■ PROBLEMS TO SOLVE:
1. In the article on homemade air fresheners, what are the two ingredients in the author's favorite combination?
2. Copy the article on homemade air fresheners word for word, everything from "Of course, if" down to "it dry out.".

■ DOCUMENT EXTRACT:
(begin)
Have you ever sprayed air-freshener in your home? Does it ever smell like the fragrance described on the can?

I must confess that I have used air-fresheners in the past, but I’ve never happy with how my house smelled afterward. To me, the fragrance is so ‘artificial’, and I also wonder if there are some ingredients in them that maybe aren’t good to inhale.

So, I was intrigued when I heard about ‘natural’ air fresheners made from plants – many of which I have in my garden.

 

Imagine your home filled with the natural fragrance of citrus paired with your favorite herbs drifting throughout – no overpowering, artificial fragrance, just subtle, refreshing scents.  

The combinations are endless, and the fragrance is released into the air by adding the contents and enough water to fill a small pot at least 1/2 – 3/4 full. Heat to boiling and then turn the heat down to low and allow it to simmer for a couple of hours. That’s it!

So are you as excited about creating your own ‘natural’ air fresheners as I am? 

Let’s get started with some ingredients that you can use for your unique fragrant combination(s):

All types of citrus are refreshing and can serve as the base of your air freshener.  I chose lemons, oranges and limes.  But, if you have a grapefruit tree that is overly generous with its fruit, they would work well too!

Now let’s grab some herbs from the garden or the grocery store).

Basil



Thyme

Mint

Rosemary and lavender would also work great, but I don’t have any growing in my garden.

I also use vanilla extract and peppercorns in my mixtures.

Here are a few that I made.

I love cooking (and eating) Italian food – even though I have no Italian ancestry that I know of.  

I used 1 sprig of basil, 1 teaspoon of black peppercorns and a few slices of lemon – it makes my home smell fresh as I imagine an Italian kitchen would smell like.

I add these ingredients to jars and fill them with water to the top. For this project, I used Ball mason jars.

I think it looks pretty, don’t you?

Of course, if you are going to use use them right away, skip the jar and add directly to a small pot.  Pour more water until it reaches 3/4 full, heat to boiling, lower the heat to low and enjoy for a few hours – KEEP an eye on the water level and add more as needed – DON’T let it dry out.

Here is another combination that I like.

A few slices of lime, 4 – 5 sprigs of thyme, a sprig of mint and a teaspoon of vanilla extract.

You can make one air freshener at a time, or create a few and store them in the refrigerator for a week. You can freeze them for longer until ready to use – just make sure to freeze them in a freezer-safe container such as a wide-mouth jar.

Lastly, this is my favorite combination, and only has two ingredients.

Oranges and vanilla extract.

I sliced half an orange and added 1 teaspoon of vanilla extract.
The fragrance reminds me of orange cream – YUM!
(end)
■ STORED RECORDS:
(begin)
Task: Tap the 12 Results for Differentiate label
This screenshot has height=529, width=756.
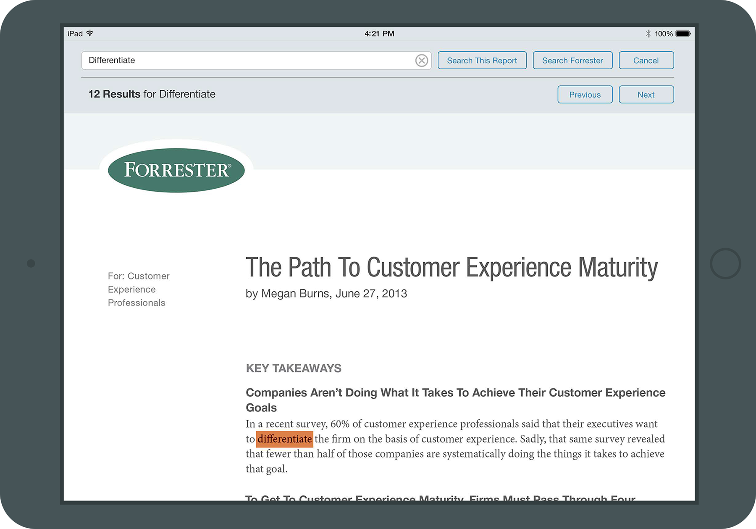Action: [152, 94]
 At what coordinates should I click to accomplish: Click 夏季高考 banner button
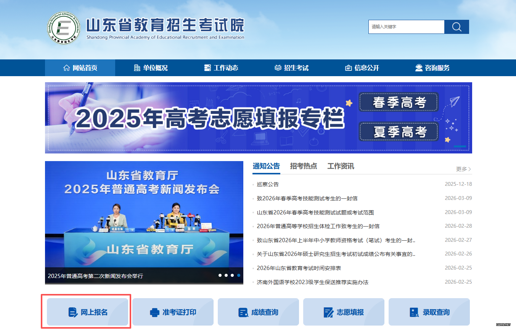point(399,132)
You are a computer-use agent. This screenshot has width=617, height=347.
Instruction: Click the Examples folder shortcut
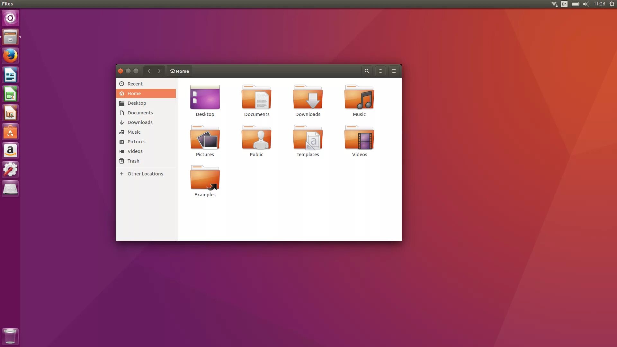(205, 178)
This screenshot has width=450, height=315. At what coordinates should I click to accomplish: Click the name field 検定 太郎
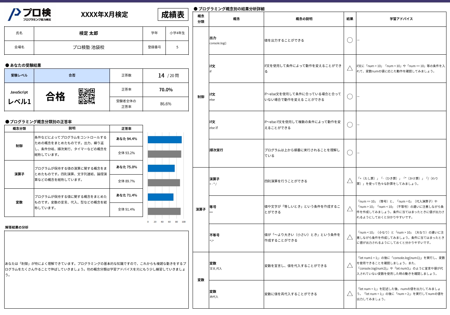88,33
(end)
(begin)
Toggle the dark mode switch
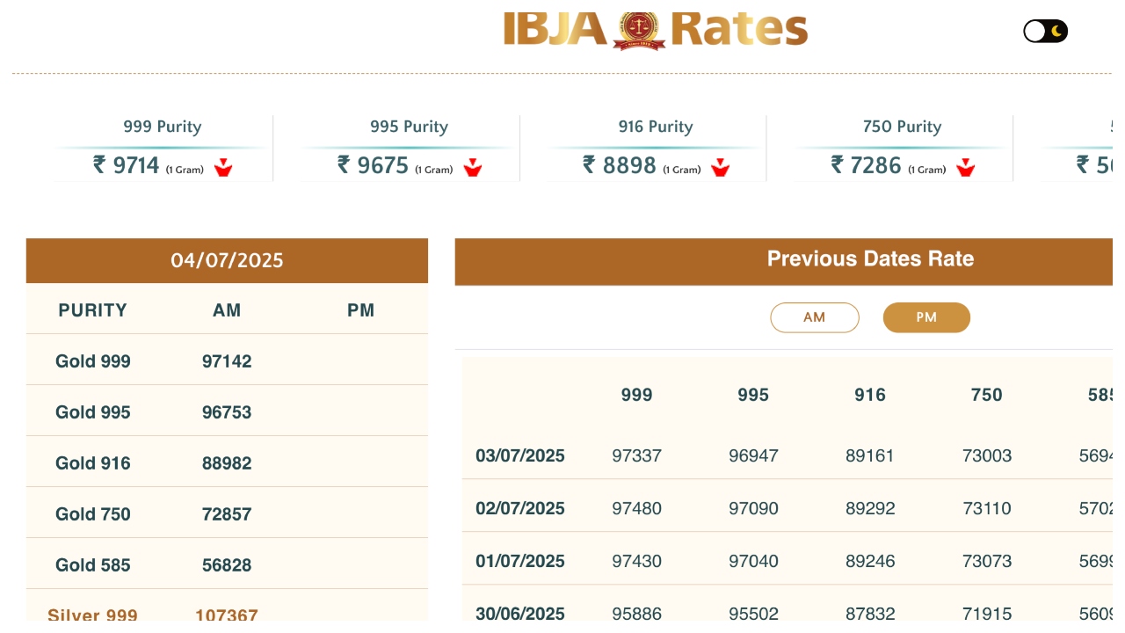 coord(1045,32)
(end)
(begin)
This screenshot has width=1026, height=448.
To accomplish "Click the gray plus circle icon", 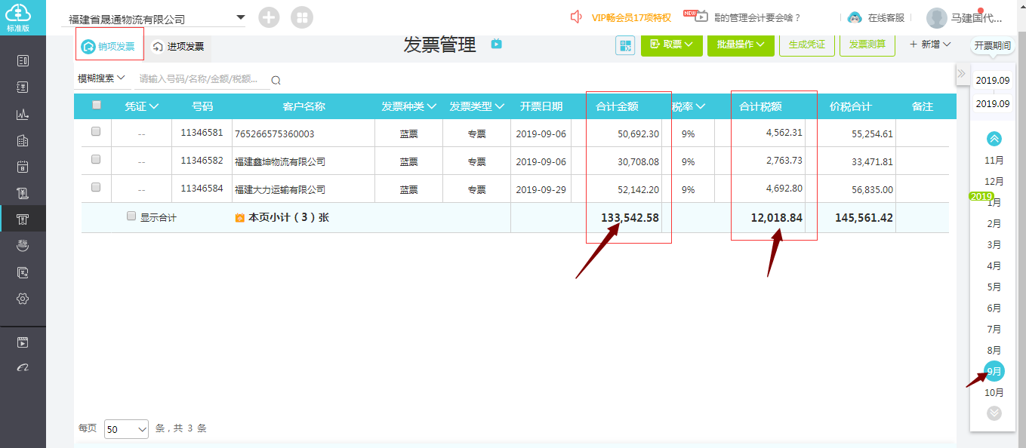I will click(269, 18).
(end)
■ ANSWER SET:
1. Oranges and vanilla extract.

2.
Of course, if you are going to use use them right away, skip the jar and add directly to a small pot.  Pour more water until it reaches 3/4 full, heat to boiling, lower the heat to low and enjoy for a few hours – KEEP an eye on the water level and add more as needed – DON’T let it dry out.